__Stated goal__:
Copy out the talk abstract below on deep learning and optimal control in full, word for word, starting with its title.

__Text excerpt__:

Deep Learning Meets Optimal Control - How Optimal Control Enables Faster and Better Training

Abstract

Deep learning has shown great promise for a variety of machine learning applications. However, many challenges associated with very deep networks remain to be solved, such as for example the scalability barrier created by serial forward and backward propagation where training runtimes increase linearly with the number of layers, the high dimensionality of the resulting learning problem, as well as the question of initialization of the network weights. In this talk, we leverage recent advances in optimal control to address these challenges. In particular, a class of layer-parallel training methodologies is presented that enable concurrency across the network model. The approach is based on a continuous interpretation of deep residual learning as a problem of optimally controlling a continuous dynamical system, which will be summarized in the first part of the talk. Then, a parallel multigrid scheme is proposed that replaces the serial network propagation such that runtimes remain bounded when increasing network depth along with computational resources. The multigrid scheme further allows for coarse-grid representations of the training problem enabling effective initialization strategies. Advanced learning strategies such as simultaneous optimization algorithms and decoupled state and control discretization approaches drawn from optimal control will be discussed.

__Dataset section__:
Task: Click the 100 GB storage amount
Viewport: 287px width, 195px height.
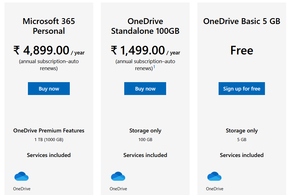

__Exercise solution__:
Deep Learning Meets Optimal Control - How Optimal Control Enables Faster and Better Training

Abstract

Deep learning has shown great promise for a variety of machine learning applications. However, many challenges associated with very deep networks remain to be solved, such as for example the scalability barrier created by serial forward and backward propagation where training runtimes increase linearly with the number of layers, the high dimensionality of the resulting learning problem, as well as the question of initialization of the network weights. In this talk, we leverage recent advances in optimal control to address these challenges. In particular, a class of layer-parallel training methodologies is presented that enable concurrency across the network model. The approach is based on a continuous interpretation of deep residual learning as a problem of optimally controlling a continuous dynamical system, which will be summarized in the first part of the talk. Then, a parallel multigrid scheme is proposed that replaces the serial network propagation such that runtimes remain bounded when increasing network depth along with computational resources. The multigrid scheme further allows for coarse-grid representations of the training problem enabling effective initialization strategies. Advanced learning strategies such as simultaneous optimization algorithms and decoupled state and control discretization approaches drawn from optimal control will be discussed.